Decoding Early Signs of Alzheimer's Disease in The Lateral Entorhinal Cortex Using Machine Learning

NIH RePORTER · NIH · R21 · $202,500 · view on reporter.nih.gov ↗

Abstract

The lateral entorhinal cortex (LEC) is one of the first regions in the brain to be affected in Alzheimer’s disease, and is important for object recognition, odor discrimination and episodic memory. Hence, early AD symptoms such as misplacing objects, forgetting events and loss of smell could be due to LEC dysfunction. In order to understand how Aβ and tau accumulation impacts the LEC neurons, we will use two mouse models of AD: APP knockin (APP-KI) mice- expressing physiological levels of APP and EC- APP/Tau mice- expressing elevated levels of APP and tau in the EC. Both mouse models show selectively vulnerability in the LEC, making them ideal candidates to probe LEC function. Our preliminary data shows behavioral impairment in the EC-APP/Tau mice at 24 months and data on APP-KI show impairment at 18 months. In the proposal we will evaluate LEC function in the younger mice in order to detect neuronal changes prior to behavioral deficits. We will record LEC activity with silicon probes and test responses towards objects, odors and passage of time. Using computational approach such as machine learning, we will determine if ensemble properties of LEC neurons are affected by tau and Aβ. We hypothesize that APP in the LEC of APP-KI mice will make the neurons dysfunctional which will be evident with poor decoding accuracy for objects, odors and temporal epochs. In the EC-APP/Tau mice, combined effect of Aβ and tau will make the dysfunction worse and affect the decoding accuracy further allowing better prediction of early symptoms of Alzheimer’s disease.
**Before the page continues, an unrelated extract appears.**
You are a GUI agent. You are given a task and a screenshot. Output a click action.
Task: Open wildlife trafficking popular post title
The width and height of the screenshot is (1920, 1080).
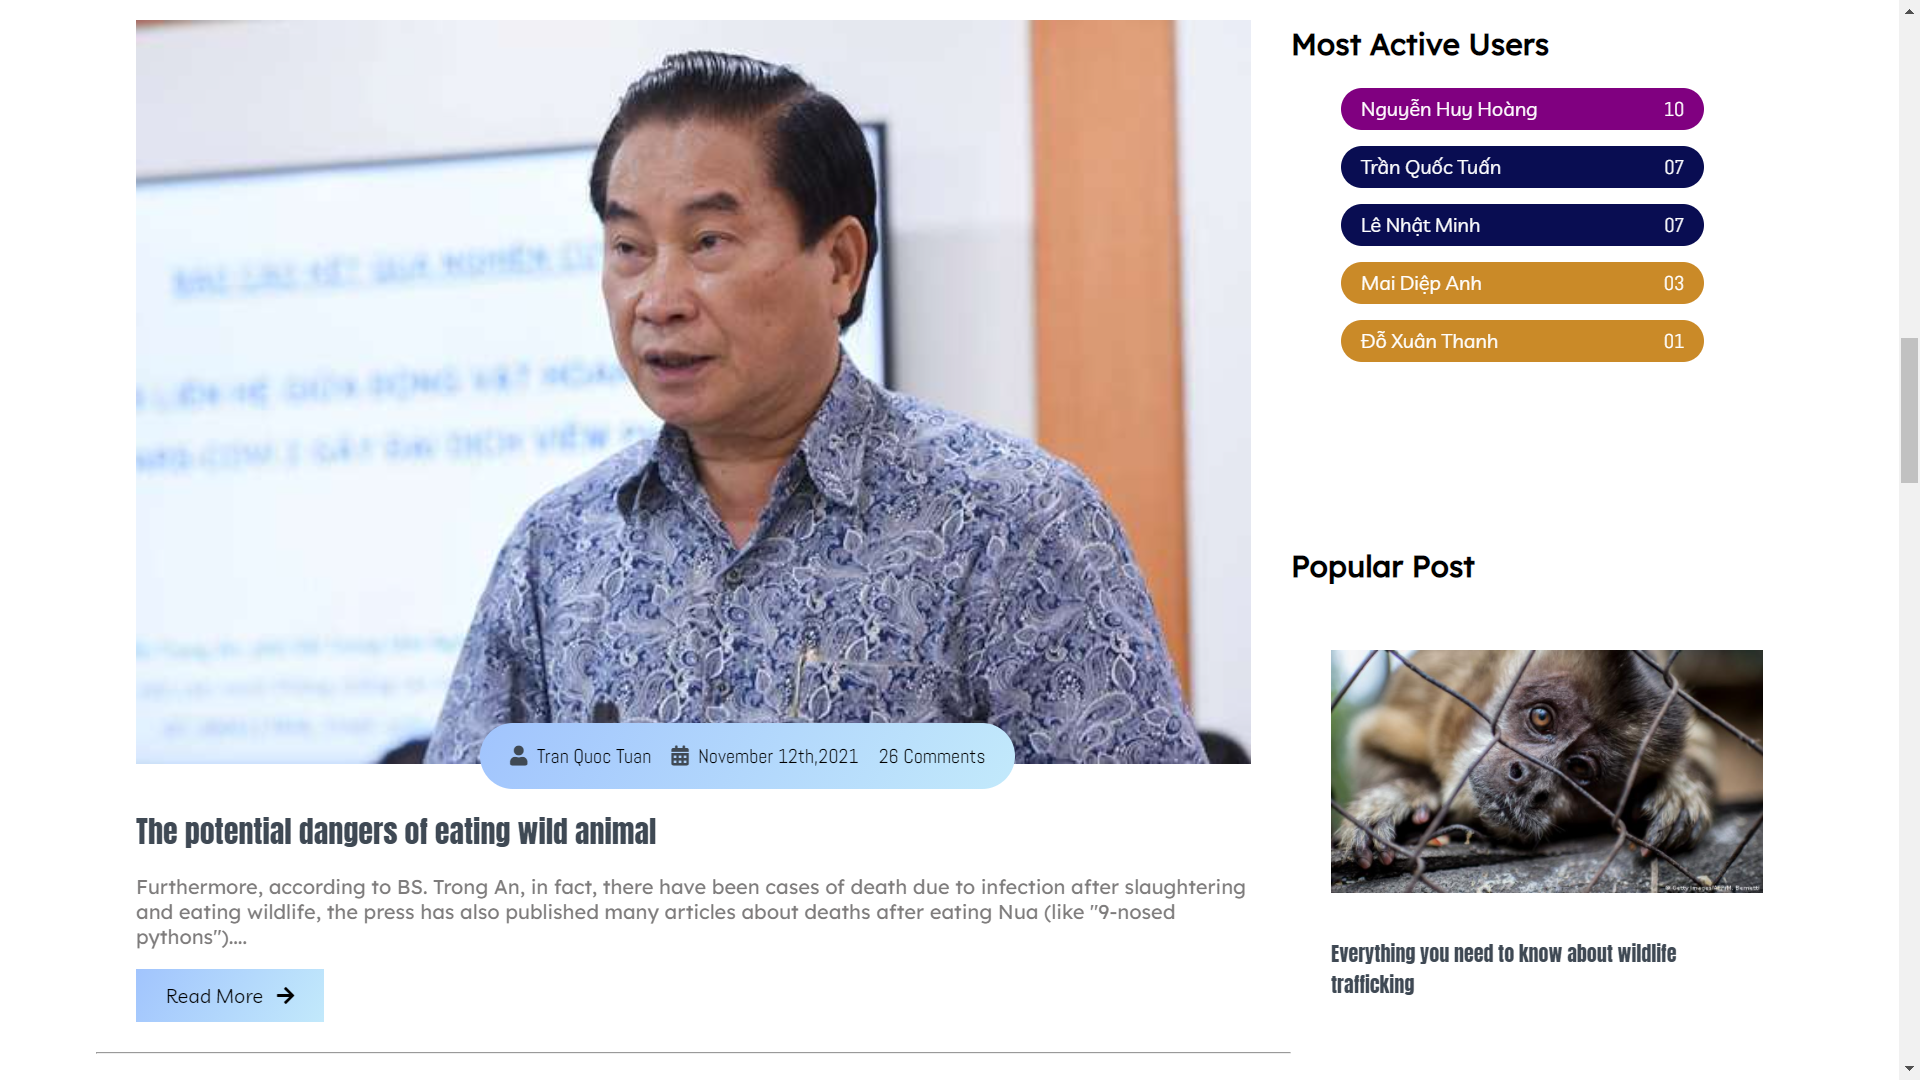pos(1503,969)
The proposal brings together diverse fields (electrophysiology, pathology and computational neuroscience) applying large-scale recording techniques to record ensemble populations of neurons and develop analytical and predictive computational tests to interrogate function in a vulnerable brain region that is dysfunctional in Alzheimer’s disease.

Key facts

NIH application ID
10017142
Project number
5R21AG066168-02
Recipient
COLUMBIA UNIVERSITY HEALTH SCIENCES
Principal Investigator
S. Abid Hussaini
Activity code
R21
Funding institute
NIH
Fiscal year
2020
Award amount
$202,500
Award type
5
Project period
2019-09-15 → 2023-05-31